──────── RECORDS FOR THIS EXERCISE
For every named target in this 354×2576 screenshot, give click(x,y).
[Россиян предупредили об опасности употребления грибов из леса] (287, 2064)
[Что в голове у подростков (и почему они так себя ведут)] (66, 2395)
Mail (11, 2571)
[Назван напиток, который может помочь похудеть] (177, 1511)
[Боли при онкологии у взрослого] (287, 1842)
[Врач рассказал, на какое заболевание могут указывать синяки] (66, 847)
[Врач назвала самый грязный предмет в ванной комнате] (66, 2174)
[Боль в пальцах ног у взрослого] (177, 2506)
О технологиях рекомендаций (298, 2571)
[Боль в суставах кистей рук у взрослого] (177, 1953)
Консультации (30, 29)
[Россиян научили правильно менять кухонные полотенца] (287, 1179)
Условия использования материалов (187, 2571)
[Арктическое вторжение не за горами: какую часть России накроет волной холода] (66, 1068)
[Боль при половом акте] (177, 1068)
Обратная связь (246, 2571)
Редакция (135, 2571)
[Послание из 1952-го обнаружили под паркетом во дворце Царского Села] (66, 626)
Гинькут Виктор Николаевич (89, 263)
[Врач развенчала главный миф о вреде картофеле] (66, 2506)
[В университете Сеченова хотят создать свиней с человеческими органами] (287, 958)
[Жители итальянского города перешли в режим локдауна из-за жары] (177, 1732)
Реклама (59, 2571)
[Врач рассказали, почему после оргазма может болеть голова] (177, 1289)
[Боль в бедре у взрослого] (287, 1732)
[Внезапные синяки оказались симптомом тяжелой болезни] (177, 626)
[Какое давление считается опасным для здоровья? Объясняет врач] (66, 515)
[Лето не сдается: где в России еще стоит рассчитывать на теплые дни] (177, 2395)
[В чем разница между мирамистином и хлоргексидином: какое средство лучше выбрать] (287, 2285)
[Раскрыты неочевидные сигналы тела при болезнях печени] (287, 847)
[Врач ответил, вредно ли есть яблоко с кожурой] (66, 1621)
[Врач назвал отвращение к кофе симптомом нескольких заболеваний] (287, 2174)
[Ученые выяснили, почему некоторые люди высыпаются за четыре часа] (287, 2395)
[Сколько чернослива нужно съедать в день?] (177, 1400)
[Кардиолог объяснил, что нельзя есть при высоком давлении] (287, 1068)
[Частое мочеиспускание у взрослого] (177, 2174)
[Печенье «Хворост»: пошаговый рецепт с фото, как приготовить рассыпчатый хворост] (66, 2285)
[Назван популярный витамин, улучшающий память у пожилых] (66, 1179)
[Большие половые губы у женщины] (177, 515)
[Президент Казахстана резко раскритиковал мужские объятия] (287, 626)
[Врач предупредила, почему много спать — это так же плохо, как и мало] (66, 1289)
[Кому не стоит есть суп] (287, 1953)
────────────────
──────── RECORDS FOR THIS EXERCISE
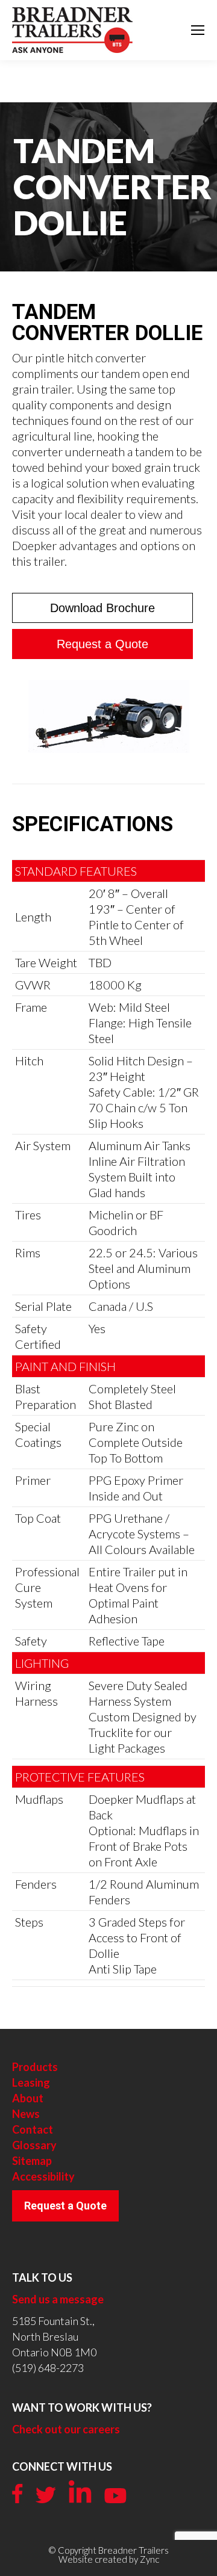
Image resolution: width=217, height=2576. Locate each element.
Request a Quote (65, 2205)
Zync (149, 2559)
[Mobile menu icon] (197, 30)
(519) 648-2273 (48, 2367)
────────────────
──────── RECORDS FOR THIS EXERCISE
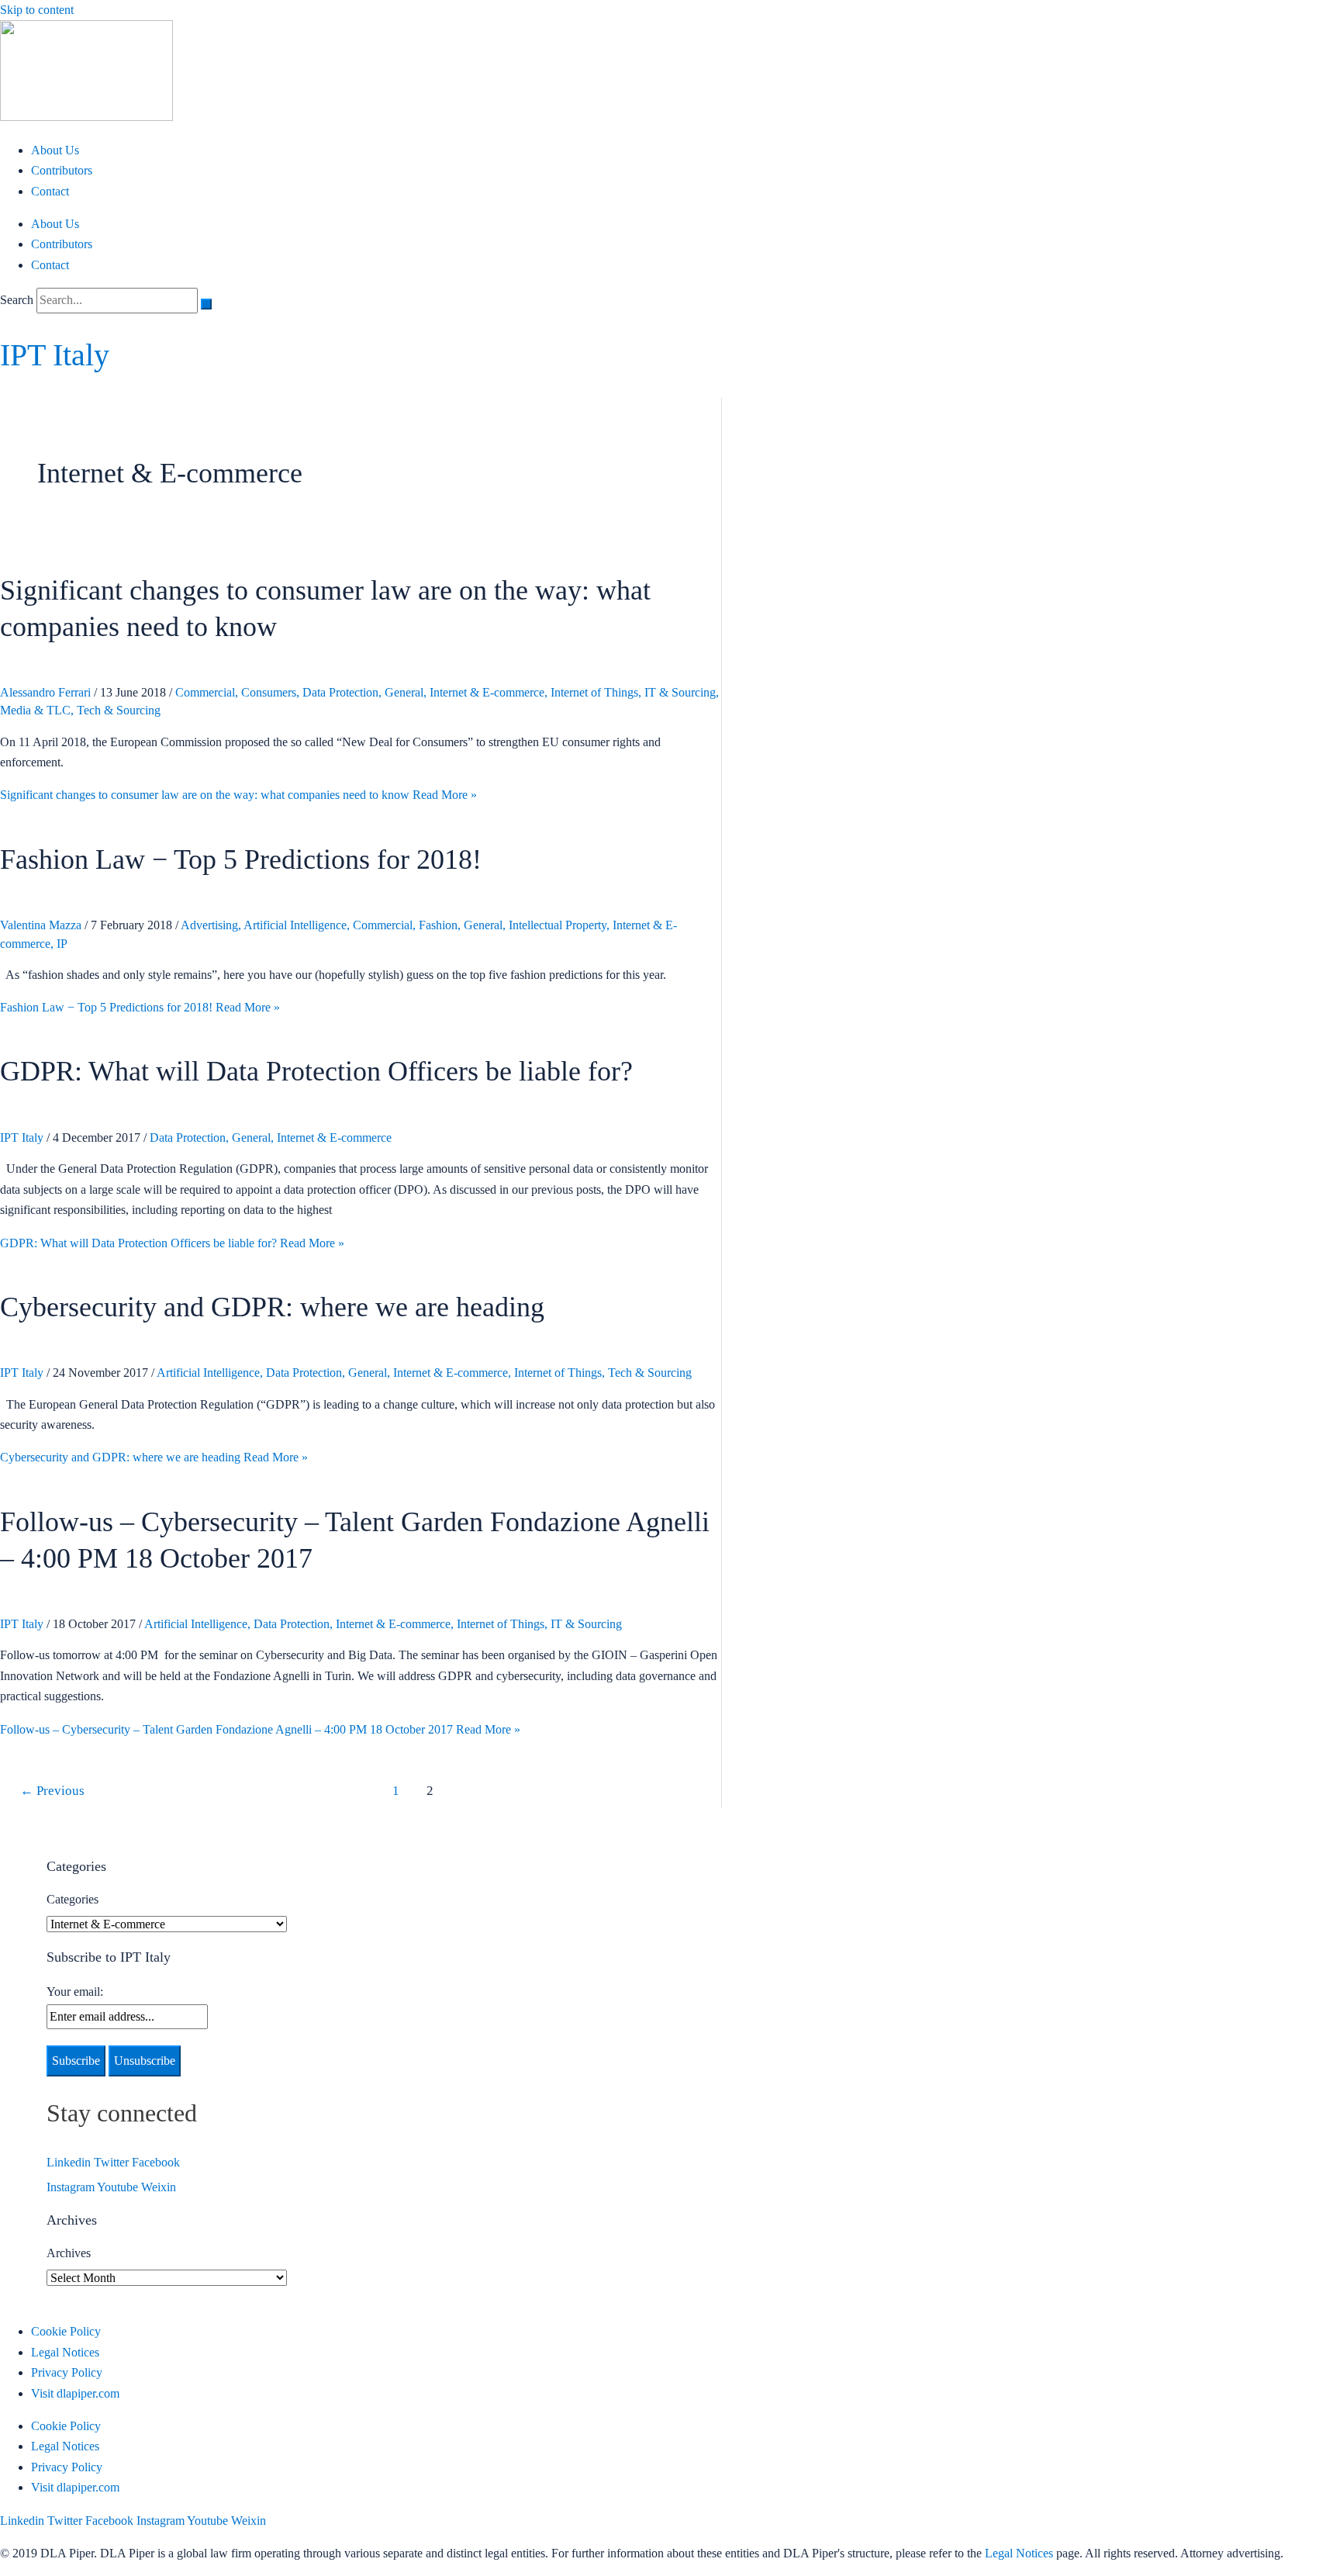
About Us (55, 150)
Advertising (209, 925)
────────────────
### EXERCISE DIRECTIONS
Starting with the line above that holds "Mail (11, 2571)" and stopping with the line that holds "[Кардиолог объяснил, что", reproduce each line exactly, omitting all other lines.

### EXERCISE RESPONSE
Mail (11, 2571)
[Назван напиток, который может помочь похудеть] (177, 1511)
[Боли при онкологии у взрослого] (287, 1842)
[Врач рассказал, на какое заболевание могут указывать синяки] (66, 847)
[Врач назвала самый грязный предмет в ванной комнате] (66, 2174)
[Боль в пальцах ног у взрослого] (177, 2506)
О технологиях рекомендаций (298, 2571)
[Боль в суставах кистей рук у взрослого] (177, 1953)
Консультации (30, 29)
[Россиян научили правильно менять кухонные полотенца] (287, 1179)
Условия использования материалов (187, 2571)
[Арктическое вторжение не за горами: какую часть России накроет волной холода] (66, 1068)
[Боль при половом акте] (177, 1068)
Обратная связь (246, 2571)
Редакция (135, 2571)
[Послание из 1952-го обнаружили под паркетом во дворце Царского Села] (66, 626)
Гинькут Виктор Николаевич (89, 263)
[Врач развенчала главный миф о вреде картофеле] (66, 2506)
[В университете Сеченова хотят создать свиней с человеческими органами] (287, 958)
[Жители итальянского города перешли в режим локдауна из-за жары] (177, 1732)
Реклама (59, 2571)
[Врач рассказали, почему после оргазма может болеть голова] (177, 1289)
[Боль в бедре у взрослого] (287, 1732)
[Внезапные синяки оказались симптомом тяжелой болезни] (177, 626)
[Какое давление считается опасным для здоровья? Объясняет врач] (66, 515)
[Лето не сдается: где в России еще стоит рассчитывать на теплые дни] (177, 2395)
[В чем разница между мирамистином и хлоргексидином: какое средство лучше выбрать] (287, 2285)
[Раскрыты неочевидные сигналы тела при болезнях печени] (287, 847)
[Врач ответил, вредно ли есть яблоко с кожурой] (66, 1621)
[Врач назвал отвращение к кофе симптомом нескольких заболеваний] (287, 2174)
[Ученые выяснили, почему некоторые люди высыпаются за четыре часа] (287, 2395)
[Сколько чернослива нужно съедать в день?] (177, 1400)
[Кардиолог объяснил, что нельзя есть при высоком давлении] (287, 1068)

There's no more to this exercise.